Discussion:
unicodedata name for \u000a
(too old to reply)
Ken Beesley
2004-08-21 19:24:04 UTC
Permalink
Newbie question: on unicodedata.name


If I do

import unicodedata
unicodedata.name(u"a")
or
unicodedata.name(u"\u0061")

I get
'LATIN SMALL LETTER A"

as expected; but when I follow that with

unicodedata.name(u"\u000a")

I get

Traceback (most recent call last):
File "<stdin>", line 1, in ?
ValueError: no such name

There is, of course, a Unicode name for \u000a,
which is 'LINE FEED' or perhaps 'LINE FEED (A)'.
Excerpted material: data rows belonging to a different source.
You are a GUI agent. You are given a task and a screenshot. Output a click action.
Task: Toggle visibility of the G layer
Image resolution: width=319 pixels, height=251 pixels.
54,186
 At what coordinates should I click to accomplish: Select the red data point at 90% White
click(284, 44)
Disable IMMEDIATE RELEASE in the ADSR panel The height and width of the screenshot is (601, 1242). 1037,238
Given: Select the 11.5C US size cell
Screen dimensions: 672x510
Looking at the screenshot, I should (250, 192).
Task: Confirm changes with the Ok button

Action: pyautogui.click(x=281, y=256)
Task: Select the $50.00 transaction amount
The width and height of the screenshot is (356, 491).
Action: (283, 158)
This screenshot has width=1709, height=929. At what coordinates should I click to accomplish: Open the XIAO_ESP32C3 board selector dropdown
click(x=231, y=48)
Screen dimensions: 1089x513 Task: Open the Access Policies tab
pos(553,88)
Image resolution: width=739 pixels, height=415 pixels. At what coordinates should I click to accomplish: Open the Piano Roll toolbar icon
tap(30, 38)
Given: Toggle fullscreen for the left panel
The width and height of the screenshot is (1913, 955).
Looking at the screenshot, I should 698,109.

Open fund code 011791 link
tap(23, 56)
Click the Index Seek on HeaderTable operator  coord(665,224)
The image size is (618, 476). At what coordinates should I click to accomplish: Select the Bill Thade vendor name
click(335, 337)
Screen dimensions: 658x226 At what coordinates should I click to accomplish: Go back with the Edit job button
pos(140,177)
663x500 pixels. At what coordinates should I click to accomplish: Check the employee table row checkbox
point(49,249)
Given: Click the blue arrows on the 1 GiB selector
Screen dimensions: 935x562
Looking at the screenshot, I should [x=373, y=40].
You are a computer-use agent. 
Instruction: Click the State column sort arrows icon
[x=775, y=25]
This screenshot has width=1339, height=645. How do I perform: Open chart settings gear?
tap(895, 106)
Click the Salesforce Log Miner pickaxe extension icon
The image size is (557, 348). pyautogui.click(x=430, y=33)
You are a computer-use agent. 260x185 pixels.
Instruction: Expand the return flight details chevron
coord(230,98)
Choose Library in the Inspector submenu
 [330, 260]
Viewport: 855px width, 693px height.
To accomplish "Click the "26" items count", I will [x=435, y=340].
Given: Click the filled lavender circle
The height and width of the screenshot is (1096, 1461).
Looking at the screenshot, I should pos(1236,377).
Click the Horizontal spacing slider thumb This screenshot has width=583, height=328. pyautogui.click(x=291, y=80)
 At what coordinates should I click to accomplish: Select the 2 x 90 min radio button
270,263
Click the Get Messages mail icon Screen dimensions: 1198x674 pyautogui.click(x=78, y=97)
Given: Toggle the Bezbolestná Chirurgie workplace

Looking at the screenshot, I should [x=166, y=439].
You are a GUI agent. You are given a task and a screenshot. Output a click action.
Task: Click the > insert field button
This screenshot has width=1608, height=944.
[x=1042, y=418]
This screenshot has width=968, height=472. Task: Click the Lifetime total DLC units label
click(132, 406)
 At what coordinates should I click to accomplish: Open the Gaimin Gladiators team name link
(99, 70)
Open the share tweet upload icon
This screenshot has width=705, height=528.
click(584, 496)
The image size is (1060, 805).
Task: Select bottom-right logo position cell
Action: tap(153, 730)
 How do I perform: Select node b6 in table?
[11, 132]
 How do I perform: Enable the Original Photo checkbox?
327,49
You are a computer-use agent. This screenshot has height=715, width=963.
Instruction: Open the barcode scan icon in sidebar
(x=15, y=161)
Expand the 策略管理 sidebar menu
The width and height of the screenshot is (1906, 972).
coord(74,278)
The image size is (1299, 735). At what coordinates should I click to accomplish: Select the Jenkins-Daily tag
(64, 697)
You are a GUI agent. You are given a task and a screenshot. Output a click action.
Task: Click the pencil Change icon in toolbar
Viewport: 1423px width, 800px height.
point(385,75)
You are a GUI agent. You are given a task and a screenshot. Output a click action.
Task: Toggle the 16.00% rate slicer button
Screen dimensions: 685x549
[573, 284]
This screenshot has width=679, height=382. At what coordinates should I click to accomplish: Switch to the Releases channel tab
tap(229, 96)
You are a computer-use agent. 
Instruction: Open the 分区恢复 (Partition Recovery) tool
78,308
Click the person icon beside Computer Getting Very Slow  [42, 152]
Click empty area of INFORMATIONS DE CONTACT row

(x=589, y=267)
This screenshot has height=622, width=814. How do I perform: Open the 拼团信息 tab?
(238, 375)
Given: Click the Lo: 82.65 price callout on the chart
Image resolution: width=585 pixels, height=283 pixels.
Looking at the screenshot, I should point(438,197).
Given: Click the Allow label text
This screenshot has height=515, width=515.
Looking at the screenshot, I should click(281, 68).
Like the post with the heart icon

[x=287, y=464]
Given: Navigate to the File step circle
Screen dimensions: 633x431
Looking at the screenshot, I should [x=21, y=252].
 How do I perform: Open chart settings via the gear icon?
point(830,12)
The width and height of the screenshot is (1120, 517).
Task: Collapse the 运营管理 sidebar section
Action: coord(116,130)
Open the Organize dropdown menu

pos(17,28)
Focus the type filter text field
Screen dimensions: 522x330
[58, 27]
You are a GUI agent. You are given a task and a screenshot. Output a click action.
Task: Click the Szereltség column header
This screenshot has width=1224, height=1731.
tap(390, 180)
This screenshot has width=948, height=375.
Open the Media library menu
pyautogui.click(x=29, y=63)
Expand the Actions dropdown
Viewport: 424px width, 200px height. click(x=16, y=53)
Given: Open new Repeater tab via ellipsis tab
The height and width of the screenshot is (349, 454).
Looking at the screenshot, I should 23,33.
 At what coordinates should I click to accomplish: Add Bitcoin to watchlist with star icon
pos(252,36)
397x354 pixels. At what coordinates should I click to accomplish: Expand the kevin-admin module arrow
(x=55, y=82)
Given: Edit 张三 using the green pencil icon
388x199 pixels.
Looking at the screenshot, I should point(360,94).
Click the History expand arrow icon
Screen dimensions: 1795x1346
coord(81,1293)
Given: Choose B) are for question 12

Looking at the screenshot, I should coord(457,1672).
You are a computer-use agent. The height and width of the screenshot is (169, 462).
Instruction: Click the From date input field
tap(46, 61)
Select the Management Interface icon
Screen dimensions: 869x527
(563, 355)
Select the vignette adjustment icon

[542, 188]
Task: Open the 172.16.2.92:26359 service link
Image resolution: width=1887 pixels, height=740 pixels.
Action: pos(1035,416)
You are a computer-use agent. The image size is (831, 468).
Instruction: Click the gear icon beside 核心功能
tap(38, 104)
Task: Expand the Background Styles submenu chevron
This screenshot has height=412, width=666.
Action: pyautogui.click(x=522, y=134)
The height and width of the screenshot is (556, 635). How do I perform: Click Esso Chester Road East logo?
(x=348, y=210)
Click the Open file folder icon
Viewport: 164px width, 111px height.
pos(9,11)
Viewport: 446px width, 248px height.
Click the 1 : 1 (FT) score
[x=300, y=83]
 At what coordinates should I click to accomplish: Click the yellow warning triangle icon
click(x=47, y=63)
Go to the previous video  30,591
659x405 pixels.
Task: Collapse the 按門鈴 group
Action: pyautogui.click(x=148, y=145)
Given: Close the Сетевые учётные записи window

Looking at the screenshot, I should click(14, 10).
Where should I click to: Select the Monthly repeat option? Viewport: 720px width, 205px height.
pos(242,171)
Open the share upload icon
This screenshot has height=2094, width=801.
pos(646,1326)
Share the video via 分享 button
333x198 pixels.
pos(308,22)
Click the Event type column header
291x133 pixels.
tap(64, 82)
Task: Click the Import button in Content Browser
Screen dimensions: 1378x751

Is there a gap in unicodedata? or in my understanding?

Thanks,

Ken
Christos "TZOTZIOY" Georgiou
2004-08-21 19:38:57 UTC
Permalink
On Sat, 21 Aug 2004 21:24:04 +0200, rumours say that Ken Beesley
<***@xrce.xerox.com> might have written:

[snip]
Post by Ken Beesley
unicodedata.name(u"\u000a")
I get
File "<stdin>", line 1, in ?
ValueError: no such name
There is, of course, a Unicode name for \u000a,
which is 'LINE FEED' or perhaps 'LINE FEED (A)'.
Is there a gap in unicodedata? or in my understanding?
It seems that all control characters (u"\u0000" to u"\u001f") have no
names in unicodedata. Don't know if this is an omission (ie bug) or
intentional.
--
TZOTZIOY, I speak England very best,
"Tssss!" --Brad Pitt as Achilles in unprecedented Ancient Greek
Peter Kleiweg
2004-08-21 19:45:53 UTC
Permalink
Post by Ken Beesley
There is, of course, a Unicode name for \u000a,
No, there isn't. Check
http://www.unicode.org/charts/PDF/U0000.pdf
--
Peter Kleiweg L:NL,af,da,de,en,ia,nds,no,sv,(fr,it) S:NL,de,en,(da,ia)
info: http://www.let.rug.nl/~kleiweg/ls.html
Tor Iver Wilhelmsen
2004-08-22 08:53:17 UTC
Permalink
Post by Peter Kleiweg
No, there isn't. Check
http://www.unicode.org/charts/PDF/U0000.pdf
Quoting that document:

Alias names are those for ISO/IEC 6429:1992.
Commonly used alternative aliases are also shown.

000A LF <control>
= LINE FEED (LF)

So the authors of unicodedata.name() could have picked either
'<control>', the ASCII name 'LF' or the alternative 'LINE FEED (LF)'.
Not picking any of them seems strange, and as the OP pointed out,
leads to an error even though the "C0 Controls" part of that page *is*
part of Unicode.
Martin v. Löwis
2004-08-22 09:39:10 UTC
Permalink
Post by Tor Iver Wilhelmsen
000A LF <control>
= LINE FEED (LF)
So the authors of unicodedata.name() could have picked either
'<control>', the ASCII name 'LF' or the alternative 'LINE FEED (LF)'.
No. <control> is not a character name. The unicodedata.name function
returns the official character name, so it MUST NOT return an alias
(which rules out your second alternative).
Post by Tor Iver Wilhelmsen
Not picking any of them seems strange, and as the OP pointed out,
leads to an error even though the "C0 Controls" part of that page *is*
part of Unicode.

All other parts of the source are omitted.